Lathrop was instrumental in the founding of Phillips Mill, an 18th-century stone mill that became the leading exhibition location for the New Hope Art Colony of Pennsylvania impressionists. The mill was located opposite Lathrop's home on River Road, north of New Hope. In October 1928, local artist William Taylor was appointed to head a subscription committee for the purchase of the mill as a community center. The mill was purchased for $5,000.00, and Lathrop became the mill's first president.

== Personal life ==
In the late 1880s, Lathrop traveled to Europe, where he met and married his wife, Annie. Their children included Julian W. Lanthrop, Joseoph Lanthrop, and Mrs. Rols Bauhan. In 1899, Lathrop and his family moved to New Hope, Pennsylvania, where they resided on River Road near the present-day Phillips Mill Historic District. Lanthrop's wife Annie was hostess to large numbers of visitors at her Sunday afternoon teas, which included Margaret Fulton Spencer and other artists who eventually moved to the area to study under Lanthrop. Charles Rosen, Robert Spencer, Rae Sloan Bredin, Mary Elizabeth Price, and John Folinsbee were frequent visitors.

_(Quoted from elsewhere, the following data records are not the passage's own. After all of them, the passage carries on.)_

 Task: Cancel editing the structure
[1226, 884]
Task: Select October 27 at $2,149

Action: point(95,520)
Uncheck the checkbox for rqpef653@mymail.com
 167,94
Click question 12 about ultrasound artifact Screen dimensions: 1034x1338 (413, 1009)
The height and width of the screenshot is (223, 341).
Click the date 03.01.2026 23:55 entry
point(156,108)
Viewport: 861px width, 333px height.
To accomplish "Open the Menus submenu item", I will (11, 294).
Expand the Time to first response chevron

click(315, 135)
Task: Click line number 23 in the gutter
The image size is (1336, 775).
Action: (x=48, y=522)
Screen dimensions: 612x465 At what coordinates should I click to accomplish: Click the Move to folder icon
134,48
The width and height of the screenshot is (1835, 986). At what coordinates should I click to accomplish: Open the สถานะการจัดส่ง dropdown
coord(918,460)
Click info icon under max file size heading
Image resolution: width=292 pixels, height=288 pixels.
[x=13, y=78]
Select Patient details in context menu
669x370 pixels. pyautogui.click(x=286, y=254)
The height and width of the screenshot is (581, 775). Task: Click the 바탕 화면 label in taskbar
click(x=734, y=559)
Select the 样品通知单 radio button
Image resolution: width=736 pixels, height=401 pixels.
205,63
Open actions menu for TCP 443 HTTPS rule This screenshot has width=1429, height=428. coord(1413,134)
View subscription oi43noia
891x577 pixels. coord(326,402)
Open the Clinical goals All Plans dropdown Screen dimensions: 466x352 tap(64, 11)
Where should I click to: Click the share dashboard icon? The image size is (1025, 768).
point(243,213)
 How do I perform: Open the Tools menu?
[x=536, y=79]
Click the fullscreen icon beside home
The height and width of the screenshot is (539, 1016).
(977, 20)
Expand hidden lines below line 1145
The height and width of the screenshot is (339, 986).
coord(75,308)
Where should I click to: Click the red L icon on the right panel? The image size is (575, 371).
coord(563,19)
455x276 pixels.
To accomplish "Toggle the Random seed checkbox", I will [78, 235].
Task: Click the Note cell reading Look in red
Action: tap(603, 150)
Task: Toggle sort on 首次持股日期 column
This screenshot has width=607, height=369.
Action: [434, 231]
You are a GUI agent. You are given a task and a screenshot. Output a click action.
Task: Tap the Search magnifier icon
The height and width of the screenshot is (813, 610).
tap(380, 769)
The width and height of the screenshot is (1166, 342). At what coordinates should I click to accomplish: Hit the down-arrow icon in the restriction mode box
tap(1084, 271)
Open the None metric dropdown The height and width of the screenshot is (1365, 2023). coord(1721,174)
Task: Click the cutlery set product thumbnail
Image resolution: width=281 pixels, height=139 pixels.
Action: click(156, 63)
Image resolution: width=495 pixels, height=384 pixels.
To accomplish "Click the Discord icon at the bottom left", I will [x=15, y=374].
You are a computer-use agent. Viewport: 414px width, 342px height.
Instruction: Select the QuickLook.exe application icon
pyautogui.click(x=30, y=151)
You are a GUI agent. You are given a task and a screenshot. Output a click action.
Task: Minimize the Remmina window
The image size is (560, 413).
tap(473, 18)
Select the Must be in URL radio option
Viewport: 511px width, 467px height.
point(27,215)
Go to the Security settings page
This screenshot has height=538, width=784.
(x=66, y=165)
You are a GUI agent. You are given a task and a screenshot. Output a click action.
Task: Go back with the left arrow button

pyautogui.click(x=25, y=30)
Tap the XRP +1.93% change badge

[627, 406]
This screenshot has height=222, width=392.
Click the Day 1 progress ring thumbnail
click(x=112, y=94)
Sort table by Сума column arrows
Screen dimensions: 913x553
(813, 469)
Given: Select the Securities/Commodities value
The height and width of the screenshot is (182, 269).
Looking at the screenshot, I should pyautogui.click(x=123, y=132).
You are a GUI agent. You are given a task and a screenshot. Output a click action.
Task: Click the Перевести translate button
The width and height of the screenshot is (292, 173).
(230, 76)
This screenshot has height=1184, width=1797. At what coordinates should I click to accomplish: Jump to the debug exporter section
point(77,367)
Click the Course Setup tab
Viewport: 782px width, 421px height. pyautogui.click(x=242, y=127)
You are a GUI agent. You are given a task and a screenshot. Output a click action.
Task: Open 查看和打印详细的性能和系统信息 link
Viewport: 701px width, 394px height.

In the late 1920s, Lathrop hand-built a wooden boat in his backyard and named it The Widge. Measuring over twenty feet in length, Lathrop and his friends launched The Widge into the Delaware River in 1930. Lathrop, an able sailor, piloted the boat into the coastal waters of the enjoining Atlantic Ocean. He continued sailing for pleasure in his later years, and painted scenes of the Atlantic shoreline and once entertained Albert Einstein on board as a guest.

==Death==
On September 21, 1938, Lathrop was piloting his boat around eastern Mountauk Point in Long Island when word came of an approaching hurricane. Far from safe harbor, Lathrop chose to ride out the storm in a sheltered bay. While The Widge survived the storm, Lathrop's body was recovered along the shoreline a month later. Eyewitness accounts of Lathrop from occupants of nearby boats suggest he may have died of a heart attack during the storm, and been blown or washed from his boat. However, his last painting survived the hurricane.